Seit einem Jahr ist Karstadt insolvent. Heute entscheiden die Gläubiger über die Kaufangebote. Bis zuletzt wird verhandelt.

Düsseldorf - Genau ein Jahr ist es am Mittwoch her, dass der Arcandor-Konzern mit dem später üppig abgefundenen Karl-Gerhard Eick an der Spitze den Gang in die Insolvenz antreten musste. Die Töchter Karstadt und Quelle wurden mitgerissen: Das Schicksal des Versandhauses sollte bereits kurz darauf besiegelt sein, aber für die Warenhäuser kommt es nach einem langen Kampf ums Überleben erst jetzt zur Entscheidung.

Am heutigen Montag will sich der maßgebliche Gläubigerausschuss (siehe Kasten) verbindlich auf eines der drei vorliegenden Angebote festlegen, erfuhr der Tagesspiegel aus Verhandlungskreisen. Bis Mittwoch – also bis zum Jahrestag der Insolvenz – soll der Kaufvertrag unterschrieben sein, den das Amtsgericht Essen am Donnerstag absegnen könnte. Damit steht das größte Insolvenzverfahren der deutschen Wirtschaftsgeschichte unmittelbar vor dem Abschluss – wenn alles nach Plan läuft.

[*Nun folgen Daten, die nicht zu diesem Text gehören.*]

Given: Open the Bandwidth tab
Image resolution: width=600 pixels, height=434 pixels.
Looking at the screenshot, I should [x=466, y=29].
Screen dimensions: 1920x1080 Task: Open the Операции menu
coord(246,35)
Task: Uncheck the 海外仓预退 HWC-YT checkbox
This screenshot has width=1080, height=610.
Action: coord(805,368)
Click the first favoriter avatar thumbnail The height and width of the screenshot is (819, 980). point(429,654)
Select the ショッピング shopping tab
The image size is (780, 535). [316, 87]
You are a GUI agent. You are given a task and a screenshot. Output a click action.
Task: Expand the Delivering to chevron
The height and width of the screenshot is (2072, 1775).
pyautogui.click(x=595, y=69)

Allerdings wurde schon mehrfach das Finale im Karstadt-Poker ausgerufen, herbeigesehnt und herbeigeschrieben. Doch stets fanden sich für Insolvenzverwalter Klaus-Hubert Görg, für Gläubiger oder Interessenten vermeintlich gute Gründe, um Fristen zu verschieben oder Verhandlungen neu anzusetzen. Allein das mutmaßlich entscheidende Treffen des Ausschusses, im Insolvenzplan ursprünglich für Ende April geplant, wurde auf Anregung Görgs und mit dem Plazet des zuständigen Gerichts zuletzt zweimal verschoben.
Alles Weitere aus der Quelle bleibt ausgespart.